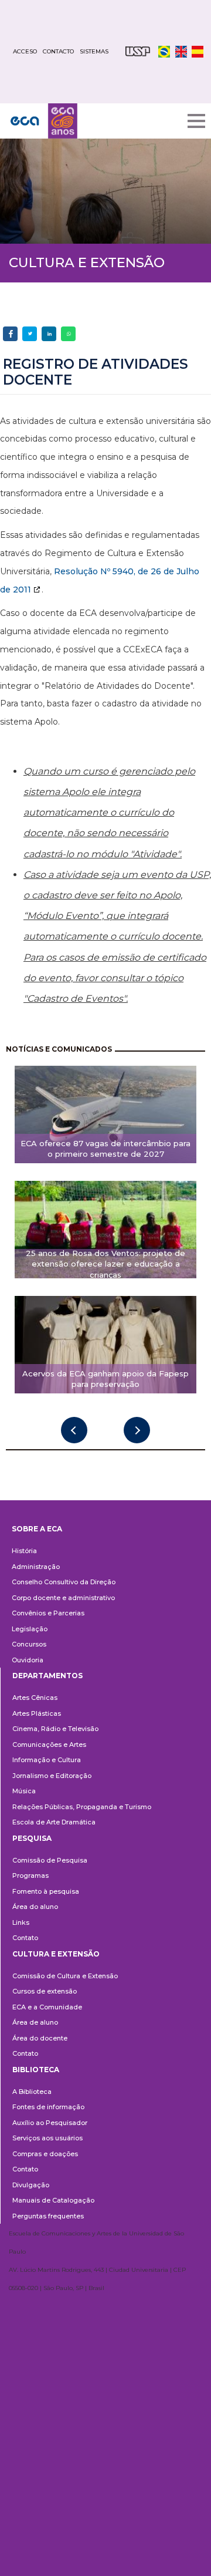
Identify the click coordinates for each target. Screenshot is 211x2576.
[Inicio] (44, 121)
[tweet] (29, 333)
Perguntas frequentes (48, 2216)
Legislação (29, 1629)
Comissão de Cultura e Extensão (65, 1976)
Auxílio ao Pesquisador (49, 2123)
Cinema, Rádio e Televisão (55, 1729)
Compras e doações (45, 2154)
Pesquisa (32, 1838)
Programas (30, 1875)
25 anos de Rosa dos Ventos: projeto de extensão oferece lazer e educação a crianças (105, 1263)
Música (24, 1791)
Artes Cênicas (34, 1697)
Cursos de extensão (44, 1991)
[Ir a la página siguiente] (137, 1430)
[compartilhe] (10, 333)
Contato (25, 1938)
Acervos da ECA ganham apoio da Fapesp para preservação (105, 1379)
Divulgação (30, 2185)
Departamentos (47, 1675)
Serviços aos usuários (47, 2138)
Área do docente (39, 2038)
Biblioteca (35, 2069)
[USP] (137, 51)
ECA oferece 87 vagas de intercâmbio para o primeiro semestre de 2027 (105, 1149)
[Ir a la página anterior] (74, 1430)
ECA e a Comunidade (47, 2007)
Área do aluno (35, 1906)
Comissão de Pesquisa (49, 1860)
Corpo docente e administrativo (63, 1598)
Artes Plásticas (36, 1713)
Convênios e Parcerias (48, 1613)
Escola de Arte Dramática (54, 1822)
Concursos (29, 1644)
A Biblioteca (32, 2091)
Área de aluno (35, 2022)
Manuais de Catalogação (53, 2200)
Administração (36, 1567)
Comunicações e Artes (49, 1744)
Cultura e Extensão (56, 1953)
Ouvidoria (27, 1660)
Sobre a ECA (37, 1528)
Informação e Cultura (46, 1760)
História (24, 1551)
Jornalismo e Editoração (51, 1776)
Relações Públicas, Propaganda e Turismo (81, 1807)
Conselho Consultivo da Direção (63, 1582)
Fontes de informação (48, 2107)
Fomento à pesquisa (45, 1891)
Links (20, 1922)
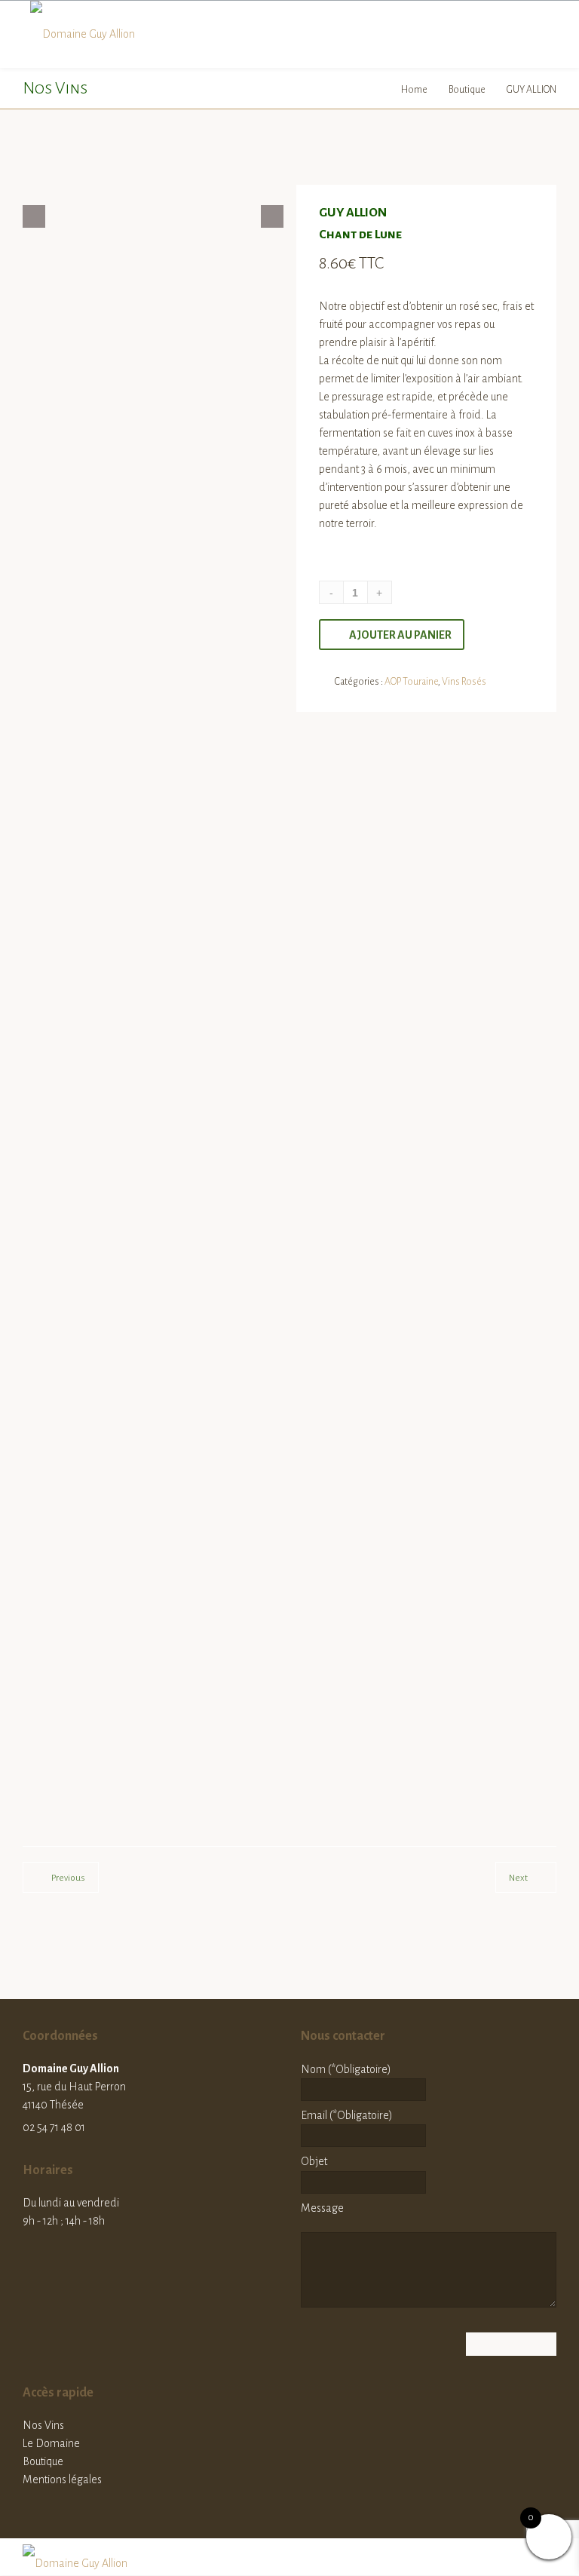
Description (140, 777)
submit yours (339, 1532)
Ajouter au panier (400, 635)
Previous (68, 1878)
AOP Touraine (411, 681)
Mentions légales (62, 2479)
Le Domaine (51, 2443)
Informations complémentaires (270, 777)
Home (415, 89)
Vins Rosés (464, 681)
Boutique (468, 89)
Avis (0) (390, 777)
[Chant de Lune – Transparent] (47, 216)
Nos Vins (43, 2425)
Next (518, 1878)
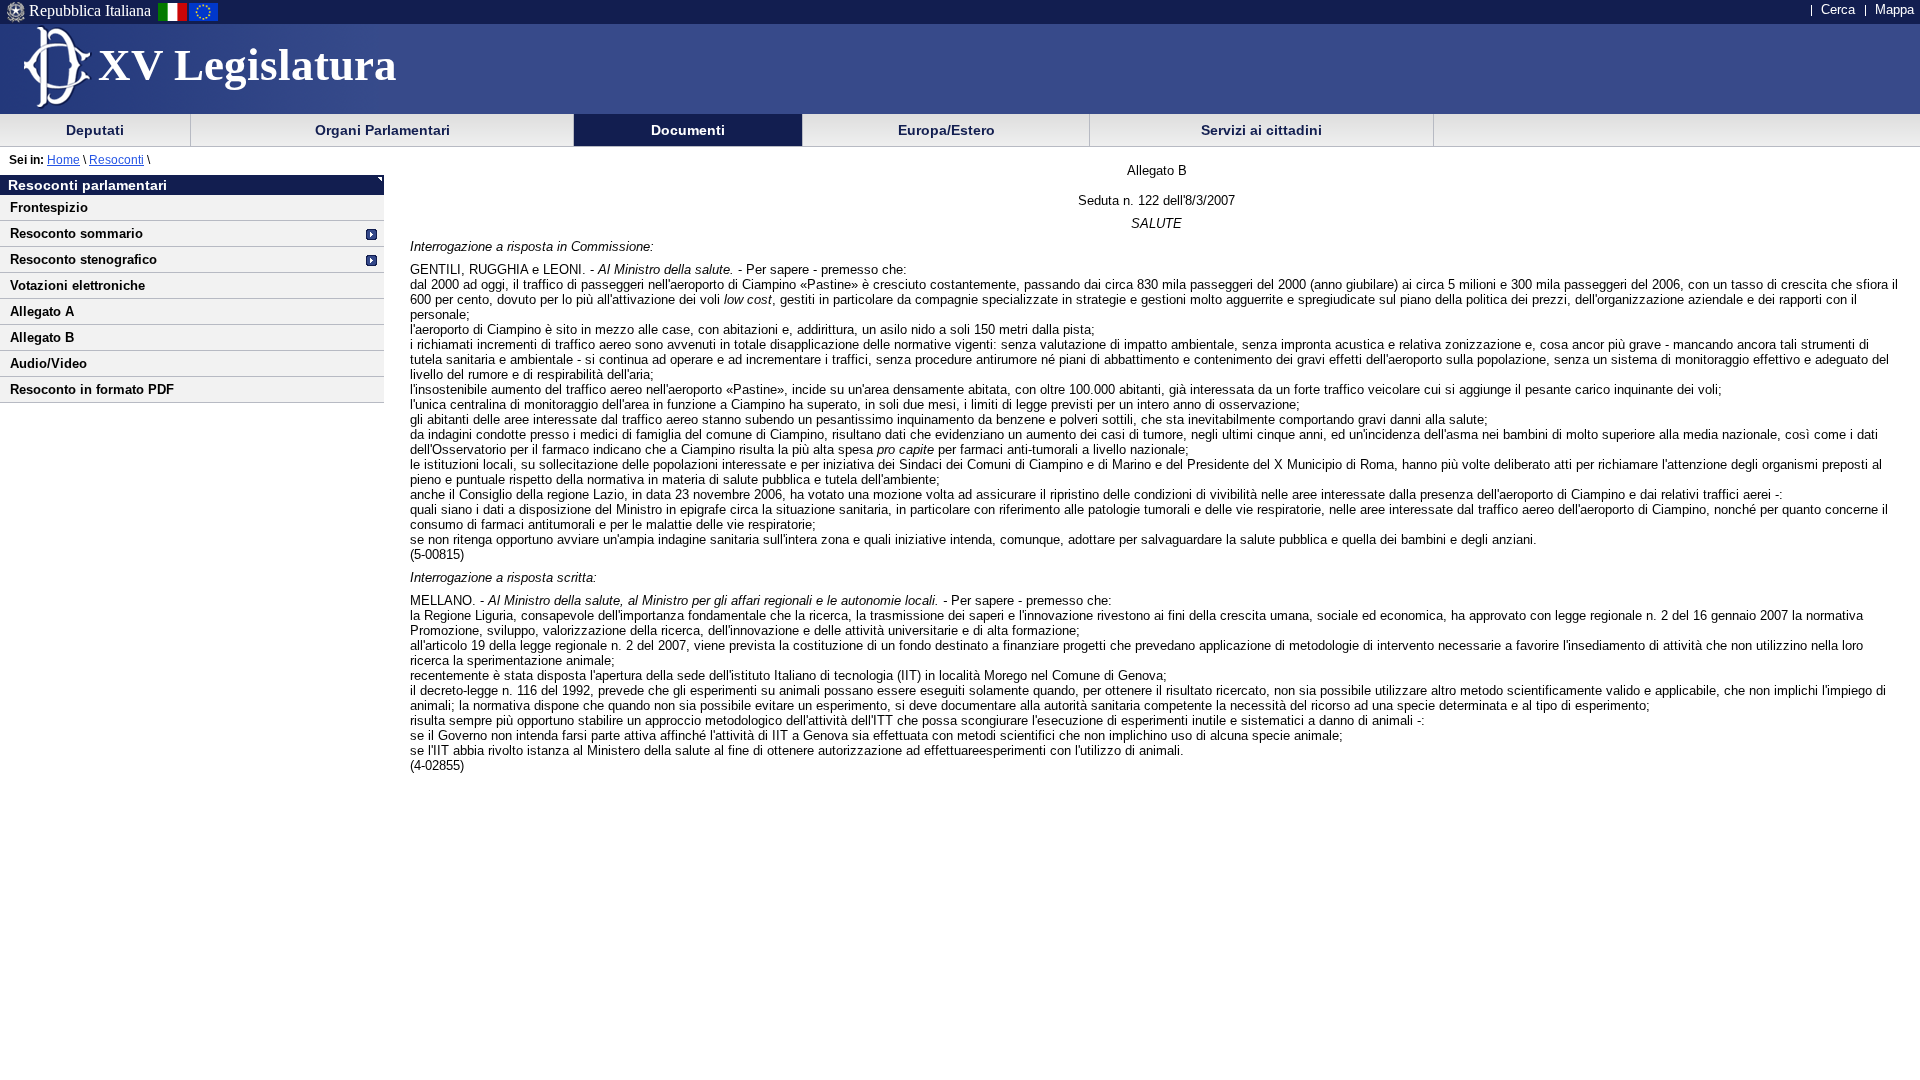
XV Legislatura (247, 65)
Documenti (688, 130)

━━━━

TASK TO COMPLETE
Lines with the word "para": report how many there are in the entries, as a bare number.

TASK ANSWER
2